### PROBLEM DESCRIPTION
Please copy the lines below, exactly as they are, from the one with "This screenshot has height=550, width=774." through the one with "At what coordinates should I click to accomplish: Click", and leave out the pictures.

[Extracted data entries]
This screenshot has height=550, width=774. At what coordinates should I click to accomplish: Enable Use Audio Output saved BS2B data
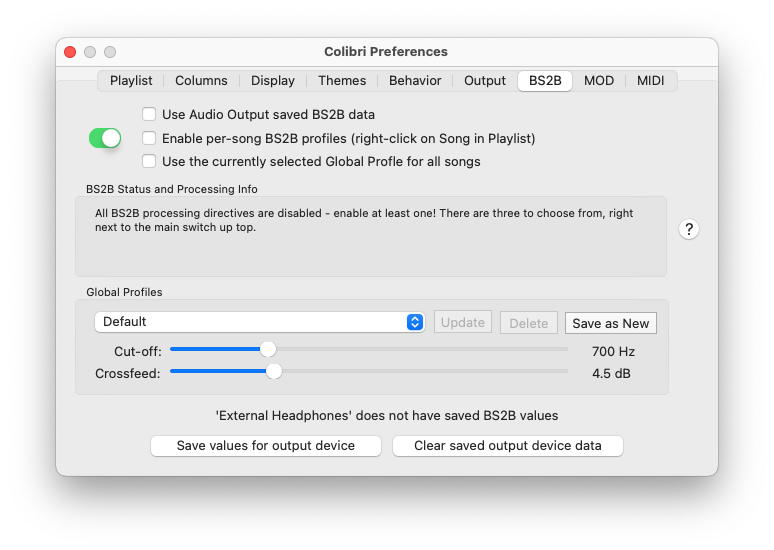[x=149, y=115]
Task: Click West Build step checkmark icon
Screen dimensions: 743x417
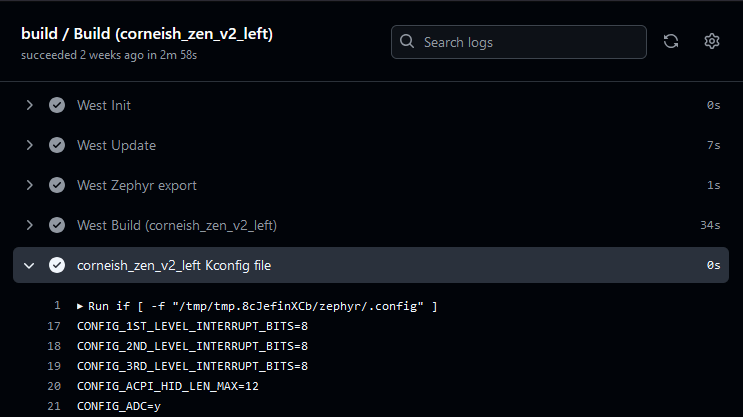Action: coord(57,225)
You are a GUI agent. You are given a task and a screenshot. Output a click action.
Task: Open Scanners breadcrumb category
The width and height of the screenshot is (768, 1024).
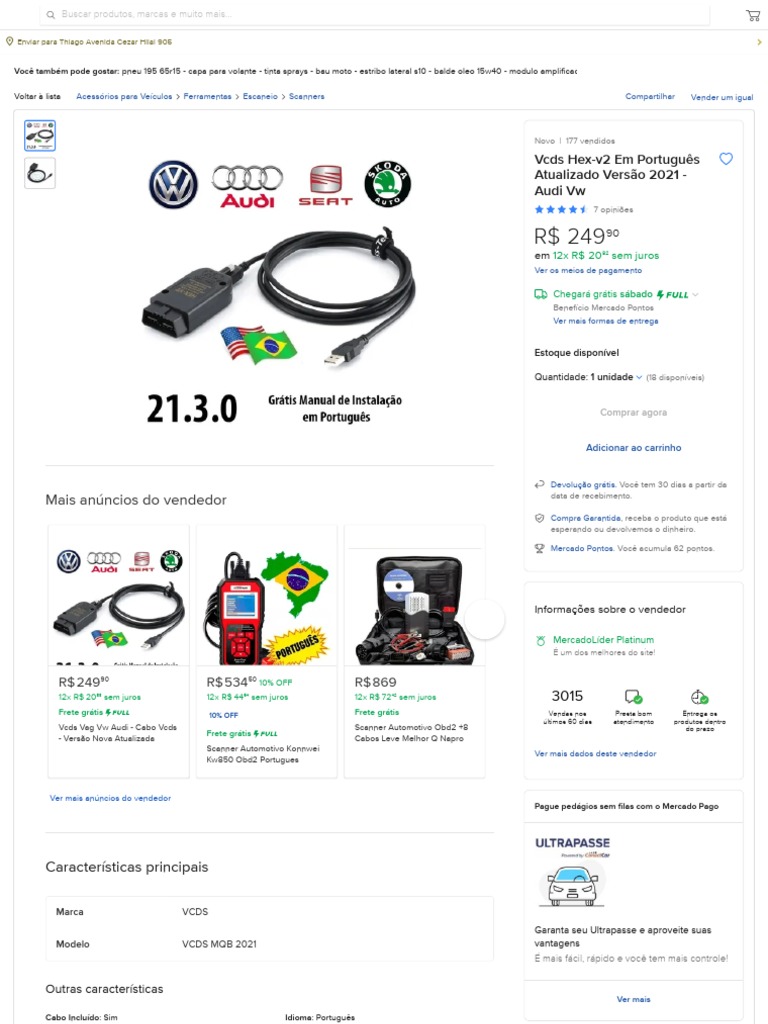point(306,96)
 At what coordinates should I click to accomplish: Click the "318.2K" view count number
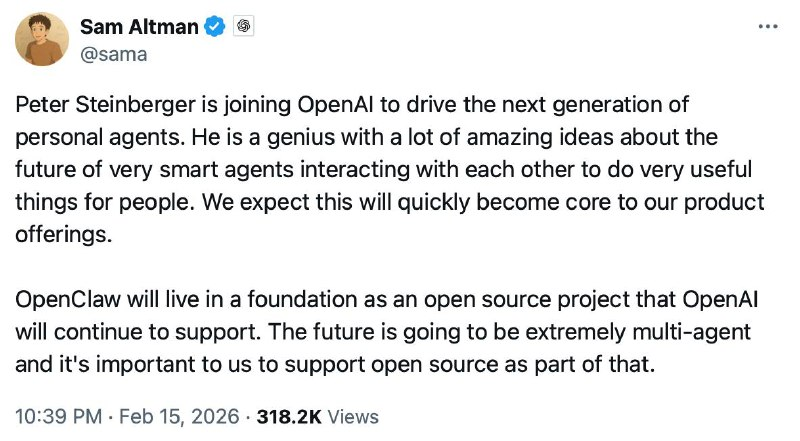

==

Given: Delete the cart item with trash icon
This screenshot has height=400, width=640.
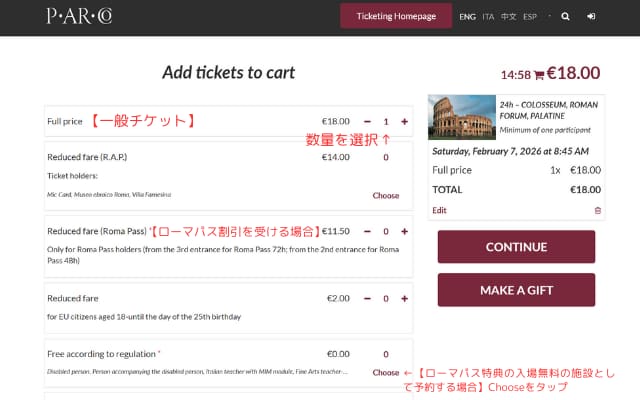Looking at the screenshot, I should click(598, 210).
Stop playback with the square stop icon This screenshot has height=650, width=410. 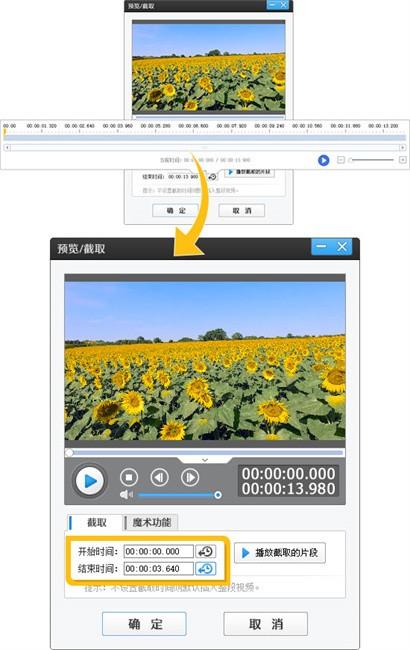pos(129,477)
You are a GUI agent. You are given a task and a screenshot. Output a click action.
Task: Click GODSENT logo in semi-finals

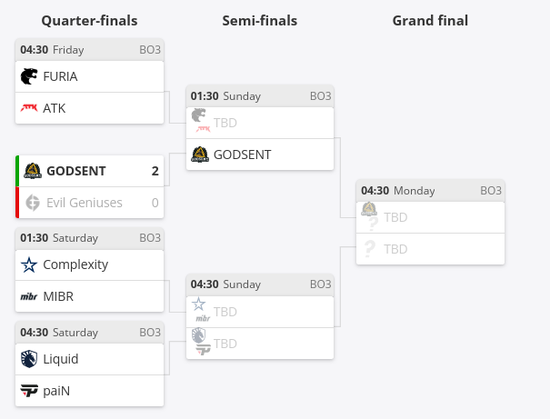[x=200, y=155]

### RESULT OF THE TASK
This screenshot has height=550, width=774. At what coordinates should I click to accomplish: Enable Use Audio Output saved BS2B data
[x=149, y=115]
Task: Click West Build step checkmark icon
Screen dimensions: 743x417
Action: coord(57,225)
You are a GUI agent. You are given a task and a screenshot. Output a click action.
Task: Open Scanners breadcrumb category
The width and height of the screenshot is (768, 1024).
point(306,96)
 At what coordinates should I click to accomplish: Click the "318.2K" view count number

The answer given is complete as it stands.